▶ TASK
Transcribe the items from the line with "will click(167, 183)." to the line with "coord(393,459)", keeping every character as it is.

▶ TASK DATA
..............................
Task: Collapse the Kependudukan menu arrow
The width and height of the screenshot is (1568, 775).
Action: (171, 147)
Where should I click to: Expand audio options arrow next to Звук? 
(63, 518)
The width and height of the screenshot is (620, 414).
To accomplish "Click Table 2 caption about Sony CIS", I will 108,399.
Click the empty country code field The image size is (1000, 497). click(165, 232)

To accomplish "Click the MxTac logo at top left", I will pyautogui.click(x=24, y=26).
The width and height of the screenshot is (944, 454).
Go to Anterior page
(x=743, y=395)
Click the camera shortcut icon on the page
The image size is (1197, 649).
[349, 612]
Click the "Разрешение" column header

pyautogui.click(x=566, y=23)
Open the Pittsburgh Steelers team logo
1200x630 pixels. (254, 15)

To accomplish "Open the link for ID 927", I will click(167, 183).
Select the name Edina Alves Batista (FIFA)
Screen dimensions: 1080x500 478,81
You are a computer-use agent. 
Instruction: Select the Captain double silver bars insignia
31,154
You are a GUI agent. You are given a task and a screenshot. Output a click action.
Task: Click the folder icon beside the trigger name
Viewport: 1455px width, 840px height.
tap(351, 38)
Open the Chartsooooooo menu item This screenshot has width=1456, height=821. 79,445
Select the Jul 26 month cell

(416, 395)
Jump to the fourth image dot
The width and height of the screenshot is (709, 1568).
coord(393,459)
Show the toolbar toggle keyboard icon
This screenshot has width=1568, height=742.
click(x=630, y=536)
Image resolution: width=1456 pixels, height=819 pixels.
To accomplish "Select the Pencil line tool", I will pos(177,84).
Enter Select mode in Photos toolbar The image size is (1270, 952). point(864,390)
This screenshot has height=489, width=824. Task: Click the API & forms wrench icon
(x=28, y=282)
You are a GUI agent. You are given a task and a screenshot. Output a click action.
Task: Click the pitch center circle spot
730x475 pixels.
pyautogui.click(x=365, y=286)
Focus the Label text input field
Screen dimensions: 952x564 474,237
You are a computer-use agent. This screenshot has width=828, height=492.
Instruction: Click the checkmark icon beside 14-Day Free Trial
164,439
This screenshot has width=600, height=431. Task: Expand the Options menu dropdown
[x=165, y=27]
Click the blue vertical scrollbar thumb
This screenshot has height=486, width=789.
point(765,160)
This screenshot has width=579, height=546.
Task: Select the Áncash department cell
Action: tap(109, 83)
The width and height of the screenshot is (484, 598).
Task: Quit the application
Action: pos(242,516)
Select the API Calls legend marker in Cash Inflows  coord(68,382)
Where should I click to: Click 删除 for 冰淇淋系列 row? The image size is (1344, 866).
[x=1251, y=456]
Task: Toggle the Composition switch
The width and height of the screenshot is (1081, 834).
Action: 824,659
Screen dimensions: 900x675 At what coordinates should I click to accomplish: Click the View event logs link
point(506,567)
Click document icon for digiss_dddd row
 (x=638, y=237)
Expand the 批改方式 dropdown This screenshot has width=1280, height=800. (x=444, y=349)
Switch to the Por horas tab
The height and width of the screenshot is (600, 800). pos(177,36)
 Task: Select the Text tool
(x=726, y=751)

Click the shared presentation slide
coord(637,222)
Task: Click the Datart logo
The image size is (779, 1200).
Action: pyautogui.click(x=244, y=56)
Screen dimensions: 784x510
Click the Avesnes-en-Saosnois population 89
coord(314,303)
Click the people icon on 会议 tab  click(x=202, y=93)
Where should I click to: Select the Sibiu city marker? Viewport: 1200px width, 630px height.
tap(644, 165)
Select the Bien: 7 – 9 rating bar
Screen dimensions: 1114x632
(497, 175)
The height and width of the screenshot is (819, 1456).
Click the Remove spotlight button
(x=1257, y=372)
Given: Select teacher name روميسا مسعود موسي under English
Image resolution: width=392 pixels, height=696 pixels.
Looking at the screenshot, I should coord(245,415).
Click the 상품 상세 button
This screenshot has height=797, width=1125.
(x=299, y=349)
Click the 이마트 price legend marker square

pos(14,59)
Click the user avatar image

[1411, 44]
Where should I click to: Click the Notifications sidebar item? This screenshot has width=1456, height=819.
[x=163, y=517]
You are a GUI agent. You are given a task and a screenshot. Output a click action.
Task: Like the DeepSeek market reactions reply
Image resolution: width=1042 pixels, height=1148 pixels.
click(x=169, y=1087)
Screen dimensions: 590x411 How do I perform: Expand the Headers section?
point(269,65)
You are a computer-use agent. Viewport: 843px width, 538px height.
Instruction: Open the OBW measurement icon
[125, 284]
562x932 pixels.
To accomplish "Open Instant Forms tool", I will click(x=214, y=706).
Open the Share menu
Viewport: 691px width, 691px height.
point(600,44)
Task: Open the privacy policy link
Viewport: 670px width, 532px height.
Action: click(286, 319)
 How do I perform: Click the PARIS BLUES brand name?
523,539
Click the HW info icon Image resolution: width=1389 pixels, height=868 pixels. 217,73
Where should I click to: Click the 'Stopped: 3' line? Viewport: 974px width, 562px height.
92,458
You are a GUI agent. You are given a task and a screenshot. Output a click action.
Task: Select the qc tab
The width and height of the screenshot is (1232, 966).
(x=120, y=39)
..............................
▶ ANSWER TO THE TASK
To accomplish "Open the link for ID 927", I will click(167, 183).
Select the name Edina Alves Batista (FIFA)
Screen dimensions: 1080x500 478,81
You are a computer-use agent. 
Instruction: Select the Captain double silver bars insignia
31,154
You are a GUI agent. You are given a task and a screenshot. Output a click action.
Task: Click the folder icon beside the trigger name
Viewport: 1455px width, 840px height.
tap(351, 38)
Open the Chartsooooooo menu item This screenshot has width=1456, height=821. 79,445
Select the Jul 26 month cell

(416, 395)
Jump to the fourth image dot
The width and height of the screenshot is (709, 1568).
coord(393,459)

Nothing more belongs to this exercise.